ТЕКСТ ДЛЯ ЧТЕНИЯ >>
+ + + + +

В январе таврический губернатор получил телеграмму с подробным изложением системы выборов в это учреждение. Телеграмма имела осведомительный характер, но губернатор понял ее как распоряжение о производстве выборов, которые и были назначены, Перед выборами происходили собрания выборщиков с обсуждением политических вопросов. На губернском земском съезде, происходившем под моим председательством, я выступил с докладом о необходимости временного автономного устройства Крыма. Само собой разумеется, что, настаивая на автономных правах для Крыма, я имел в виду получить эти права свыше, сделав соответствующее представление генералу Деникину.
Мысль моя вызвала единодушное сочувствие всех собравшихся, но местные лидеры эсеров предложили, не дожидаясь разрешения сверху, объявить явочным порядком наличный съезд постоянным органом управления, включив в него представителей профессиональных союзов. Инициаторы этого предложения не могли как следует объяснить цель учреждения этого суррогата Совета рабочих депутатов. По-видимому, это была просто революционная отрыжка ничему не научившихся людей, не понимавших, что при полном равнодушии населения эта затея превратится в смешной фарс, если большевики, пользуясь близостью фронта, не сумеют ею воспользоваться.

+ + + + +

ИЗВЛЕЧЁННЫЕ ДАННЫЕ >>
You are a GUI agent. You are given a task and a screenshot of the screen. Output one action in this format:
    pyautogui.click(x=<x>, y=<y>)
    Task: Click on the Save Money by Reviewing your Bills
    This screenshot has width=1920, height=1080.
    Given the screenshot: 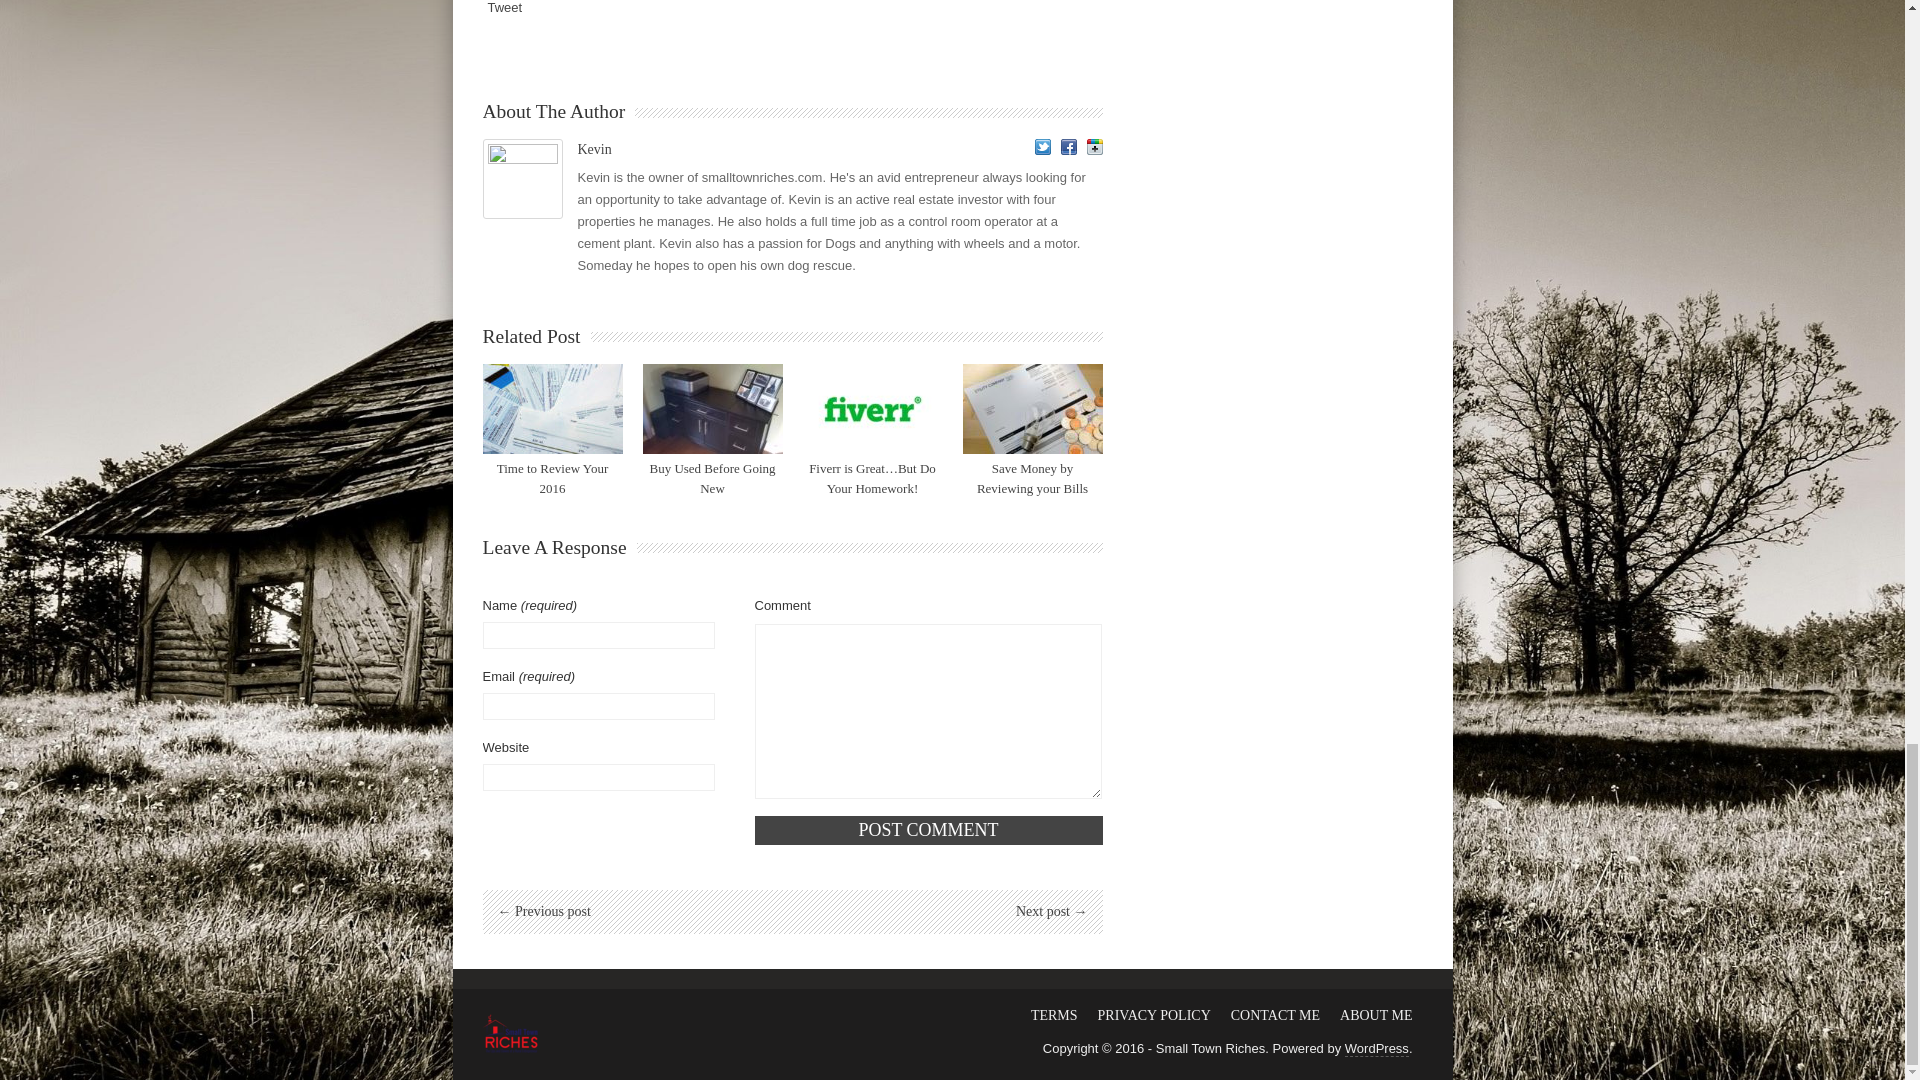 What is the action you would take?
    pyautogui.click(x=1032, y=408)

+ + + + +

ЗАДАНИЕ 1 >> Какие действия предложили местные лидеры эсеров в тексте о выборах в Крыму? Перечислите их все.
ЗАДАНИЕ 2 >> Как таврический губернатор понял полученную в январе телеграмму согласно тексту о выборах в Крыму?
ЗАДАНИЕ 3 >> Продолжите текст о выборах в Крыму со следующего предложения после последнего.

ОТВЕТ 1 >>
- Не дожидаться разрешения сверху.
- Явочным порядком объявить наличный съезд постоянным органом управления.
- Включить в него представителей профессиональных союзов.

ОТВЕТ 2 >> Он понял её как распоряжение о производстве выборов.

ОТВЕТ 3 >>
Я, конечно, самым категорическим образом выступил против эсеровского предложения, но оно все-таки прошло большинством голосов. Оставшись в меньшинстве, я отказался быть избранным в южнорусский парламент от этого избирательного собрания, несмотря на просьбы моих политических противников.
На следующий день происходил съезд городских Дум, где мы с П. С. Бобровским снова выступили с докладом о временной крымской автономии. Здесь наши точки зрения были одобрены огромным большинством и мы оба были избраны депутатами парламента, в действительности существовавшего лишь в проекте.
Во время прений, происходивших в городской Думе, ко мне подошел какой-то офицер и сказал, что прислан за мной на автомобиле от генерала Слашева, который просит меня срочно прибыть к нему в поезд на станцию Симферополь.
Через пять минут я был доставлен туда и вошел в салон-вагон командующего военными силами Крыма.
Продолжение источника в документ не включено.